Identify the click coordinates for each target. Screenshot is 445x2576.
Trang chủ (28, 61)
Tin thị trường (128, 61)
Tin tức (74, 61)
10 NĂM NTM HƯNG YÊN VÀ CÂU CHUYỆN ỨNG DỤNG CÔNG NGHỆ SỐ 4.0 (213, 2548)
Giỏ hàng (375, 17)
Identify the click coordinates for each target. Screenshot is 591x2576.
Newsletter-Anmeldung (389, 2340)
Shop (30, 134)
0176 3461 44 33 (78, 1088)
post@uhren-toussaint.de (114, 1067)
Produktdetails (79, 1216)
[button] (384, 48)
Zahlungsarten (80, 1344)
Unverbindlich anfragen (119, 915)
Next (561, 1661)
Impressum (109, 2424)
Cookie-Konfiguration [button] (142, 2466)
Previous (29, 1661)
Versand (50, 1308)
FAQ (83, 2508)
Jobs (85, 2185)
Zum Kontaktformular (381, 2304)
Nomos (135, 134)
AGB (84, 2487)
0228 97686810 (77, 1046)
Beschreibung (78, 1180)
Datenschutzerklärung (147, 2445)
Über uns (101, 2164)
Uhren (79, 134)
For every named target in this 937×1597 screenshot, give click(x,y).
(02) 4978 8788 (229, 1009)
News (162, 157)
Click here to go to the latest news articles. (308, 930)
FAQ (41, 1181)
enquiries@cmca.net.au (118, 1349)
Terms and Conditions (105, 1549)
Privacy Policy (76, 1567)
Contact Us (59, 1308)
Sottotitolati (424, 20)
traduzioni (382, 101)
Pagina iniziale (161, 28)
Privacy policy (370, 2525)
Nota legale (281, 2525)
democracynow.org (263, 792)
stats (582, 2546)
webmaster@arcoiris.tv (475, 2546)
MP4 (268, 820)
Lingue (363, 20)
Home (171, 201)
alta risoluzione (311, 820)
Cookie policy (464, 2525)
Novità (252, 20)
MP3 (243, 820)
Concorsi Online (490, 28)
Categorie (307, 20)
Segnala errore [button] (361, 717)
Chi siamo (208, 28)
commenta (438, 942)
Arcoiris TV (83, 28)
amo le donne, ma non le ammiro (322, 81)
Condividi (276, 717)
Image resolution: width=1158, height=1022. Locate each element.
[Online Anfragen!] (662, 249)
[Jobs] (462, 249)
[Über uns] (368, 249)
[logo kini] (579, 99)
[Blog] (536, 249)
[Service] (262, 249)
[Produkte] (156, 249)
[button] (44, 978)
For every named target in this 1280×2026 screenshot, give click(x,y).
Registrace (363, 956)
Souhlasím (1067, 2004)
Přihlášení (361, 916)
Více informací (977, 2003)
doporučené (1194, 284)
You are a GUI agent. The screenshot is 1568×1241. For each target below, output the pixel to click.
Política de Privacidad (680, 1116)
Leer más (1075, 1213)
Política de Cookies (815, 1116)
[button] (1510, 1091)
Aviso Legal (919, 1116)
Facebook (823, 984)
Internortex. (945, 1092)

Exercise details:
Copy every line above word for word, without changing anything.

Correct answer:
Identify the click coordinates for each target. Screenshot is 445x2576.
Trang chủ (28, 61)
Tin thị trường (128, 61)
Tin tức (74, 61)
10 NĂM NTM HƯNG YÊN VÀ CÂU CHUYỆN ỨNG DỤNG CÔNG NGHỆ SỐ 4.0 (213, 2548)
Giỏ hàng (375, 17)
Identify the click coordinates for each target. Screenshot is 591x2576.
Newsletter-Anmeldung (389, 2340)
Shop (30, 134)
0176 3461 44 33 (78, 1088)
post@uhren-toussaint.de (114, 1067)
Produktdetails (79, 1216)
[button] (384, 48)
Zahlungsarten (80, 1344)
Unverbindlich anfragen (119, 915)
Next (561, 1661)
Impressum (109, 2424)
Cookie-Konfiguration [button] (142, 2466)
Previous (29, 1661)
Versand (50, 1308)
FAQ (83, 2508)
Jobs (85, 2185)
Zum Kontaktformular (381, 2304)
Nomos (135, 134)
AGB (84, 2487)
0228 97686810 (77, 1046)
Beschreibung (78, 1180)
Datenschutzerklärung (147, 2445)
Über uns (101, 2164)
Uhren (79, 134)
For every named target in this 937×1597 screenshot, give click(x,y).
(02) 4978 8788 (229, 1009)
News (162, 157)
Click here to go to the latest news articles. (308, 930)
FAQ (41, 1181)
enquiries@cmca.net.au (118, 1349)
Terms and Conditions (105, 1549)
Privacy Policy (76, 1567)
Contact Us (59, 1308)
Sottotitolati (424, 20)
traduzioni (382, 101)
Pagina iniziale (161, 28)
Privacy policy (370, 2525)
Nota legale (281, 2525)
democracynow.org (263, 792)
stats (582, 2546)
webmaster@arcoiris.tv (475, 2546)
MP4 (268, 820)
Lingue (363, 20)
Home (171, 201)
alta risoluzione (311, 820)
Cookie policy (464, 2525)
Novità (252, 20)
MP3 (243, 820)
Concorsi Online (490, 28)
Categorie (307, 20)
Segnala errore [button] (361, 717)
Chi siamo (208, 28)
commenta (438, 942)
Arcoiris TV (83, 28)
amo le donne, ma non le ammiro (322, 81)
Condividi (276, 717)
Image resolution: width=1158, height=1022. Locate each element.
[Online Anfragen!] (662, 249)
[Jobs] (462, 249)
[Über uns] (368, 249)
[logo kini] (579, 99)
[Blog] (536, 249)
[Service] (262, 249)
[Produkte] (156, 249)
[button] (44, 978)
For every named target in this 1280×2026 screenshot, give click(x,y).
Registrace (363, 956)
Souhlasím (1067, 2004)
Přihlášení (361, 916)
Více informací (977, 2003)
doporučené (1194, 284)
You are a GUI agent. The screenshot is 1568×1241. For each target below, output the pixel to click.
Política de Privacidad (680, 1116)
Leer más (1075, 1213)
Política de Cookies (815, 1116)
[button] (1510, 1091)
Aviso Legal (919, 1116)
Facebook (823, 984)
Internortex. (945, 1092)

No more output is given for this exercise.